------ Excerpted records ------
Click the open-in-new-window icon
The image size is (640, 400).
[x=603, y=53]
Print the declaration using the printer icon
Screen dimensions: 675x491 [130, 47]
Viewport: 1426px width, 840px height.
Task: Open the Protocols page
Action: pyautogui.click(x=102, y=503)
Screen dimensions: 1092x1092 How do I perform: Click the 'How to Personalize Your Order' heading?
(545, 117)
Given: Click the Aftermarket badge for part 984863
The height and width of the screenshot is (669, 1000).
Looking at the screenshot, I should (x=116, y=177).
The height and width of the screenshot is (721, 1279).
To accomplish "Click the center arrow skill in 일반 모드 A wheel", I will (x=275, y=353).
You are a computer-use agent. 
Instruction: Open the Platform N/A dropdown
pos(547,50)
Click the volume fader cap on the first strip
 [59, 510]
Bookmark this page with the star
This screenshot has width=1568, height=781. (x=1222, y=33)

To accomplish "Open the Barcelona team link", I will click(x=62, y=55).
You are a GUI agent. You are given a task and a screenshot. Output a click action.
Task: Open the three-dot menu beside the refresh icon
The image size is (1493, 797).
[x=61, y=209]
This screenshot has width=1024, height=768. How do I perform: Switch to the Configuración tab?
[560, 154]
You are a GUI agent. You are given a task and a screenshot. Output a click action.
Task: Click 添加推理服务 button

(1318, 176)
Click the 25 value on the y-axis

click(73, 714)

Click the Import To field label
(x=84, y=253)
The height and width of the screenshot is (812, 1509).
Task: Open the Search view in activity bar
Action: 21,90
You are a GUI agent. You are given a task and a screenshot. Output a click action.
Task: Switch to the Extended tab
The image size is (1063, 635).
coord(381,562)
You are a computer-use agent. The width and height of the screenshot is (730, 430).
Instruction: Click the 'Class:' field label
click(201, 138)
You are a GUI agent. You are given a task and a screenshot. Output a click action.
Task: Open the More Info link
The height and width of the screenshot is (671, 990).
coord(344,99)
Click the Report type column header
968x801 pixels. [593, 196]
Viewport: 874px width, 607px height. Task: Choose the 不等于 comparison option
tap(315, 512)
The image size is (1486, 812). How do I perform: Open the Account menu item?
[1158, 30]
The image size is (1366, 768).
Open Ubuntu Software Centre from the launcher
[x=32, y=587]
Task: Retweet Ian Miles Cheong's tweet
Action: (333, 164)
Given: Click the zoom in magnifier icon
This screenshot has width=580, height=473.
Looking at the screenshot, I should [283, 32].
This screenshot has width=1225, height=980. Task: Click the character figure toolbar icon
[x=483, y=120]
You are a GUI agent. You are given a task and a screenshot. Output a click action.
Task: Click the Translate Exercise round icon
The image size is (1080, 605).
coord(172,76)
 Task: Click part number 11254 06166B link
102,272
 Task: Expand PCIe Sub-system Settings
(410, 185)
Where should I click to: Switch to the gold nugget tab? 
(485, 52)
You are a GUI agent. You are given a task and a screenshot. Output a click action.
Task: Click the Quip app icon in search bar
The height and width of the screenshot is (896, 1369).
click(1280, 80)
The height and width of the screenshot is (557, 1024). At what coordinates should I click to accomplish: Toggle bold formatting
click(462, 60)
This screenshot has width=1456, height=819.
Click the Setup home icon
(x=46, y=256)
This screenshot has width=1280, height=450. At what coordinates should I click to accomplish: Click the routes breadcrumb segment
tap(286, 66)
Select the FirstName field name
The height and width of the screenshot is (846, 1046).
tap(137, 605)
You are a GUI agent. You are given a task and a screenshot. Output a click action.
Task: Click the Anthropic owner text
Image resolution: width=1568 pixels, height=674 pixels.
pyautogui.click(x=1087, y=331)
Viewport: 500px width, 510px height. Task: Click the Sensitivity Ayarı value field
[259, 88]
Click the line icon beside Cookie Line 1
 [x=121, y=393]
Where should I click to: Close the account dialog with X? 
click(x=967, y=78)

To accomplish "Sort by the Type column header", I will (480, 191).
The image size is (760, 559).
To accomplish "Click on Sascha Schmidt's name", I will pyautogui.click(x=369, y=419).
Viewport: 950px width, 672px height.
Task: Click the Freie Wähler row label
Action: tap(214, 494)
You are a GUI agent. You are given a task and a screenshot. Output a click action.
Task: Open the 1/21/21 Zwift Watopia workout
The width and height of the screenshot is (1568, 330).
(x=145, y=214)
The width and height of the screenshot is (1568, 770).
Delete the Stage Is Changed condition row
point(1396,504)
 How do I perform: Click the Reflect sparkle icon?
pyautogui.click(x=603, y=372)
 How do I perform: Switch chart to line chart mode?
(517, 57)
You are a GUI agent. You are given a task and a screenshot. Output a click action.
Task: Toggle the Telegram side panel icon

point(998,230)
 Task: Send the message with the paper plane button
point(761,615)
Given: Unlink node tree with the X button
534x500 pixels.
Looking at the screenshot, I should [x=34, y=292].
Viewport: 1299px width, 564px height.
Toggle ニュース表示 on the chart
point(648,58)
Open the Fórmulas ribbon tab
------
- Exercise task: Rewrite the items from the first line through the line that contains "[x=61, y=209]", replacing "printer icon" with "print button" and leaving everything else unchanged.

- Full response:
Click the open-in-new-window icon
The image size is (640, 400).
[x=603, y=53]
Print the declaration using the print button
Screen dimensions: 675x491 [130, 47]
Viewport: 1426px width, 840px height.
Task: Open the Protocols page
Action: pyautogui.click(x=102, y=503)
Screen dimensions: 1092x1092 How do I perform: Click the 'How to Personalize Your Order' heading?
(545, 117)
Given: Click the Aftermarket badge for part 984863
The height and width of the screenshot is (669, 1000).
Looking at the screenshot, I should (x=116, y=177).
The height and width of the screenshot is (721, 1279).
To accomplish "Click the center arrow skill in 일반 모드 A wheel", I will (x=275, y=353).
You are a computer-use agent. 
Instruction: Open the Platform N/A dropdown
pos(547,50)
Click the volume fader cap on the first strip
 [59, 510]
Bookmark this page with the star
This screenshot has width=1568, height=781. (x=1222, y=33)

To accomplish "Open the Barcelona team link", I will click(x=62, y=55).
You are a GUI agent. You are given a task and a screenshot. Output a click action.
Task: Open the three-dot menu beside the refresh icon
The image size is (1493, 797).
[x=61, y=209]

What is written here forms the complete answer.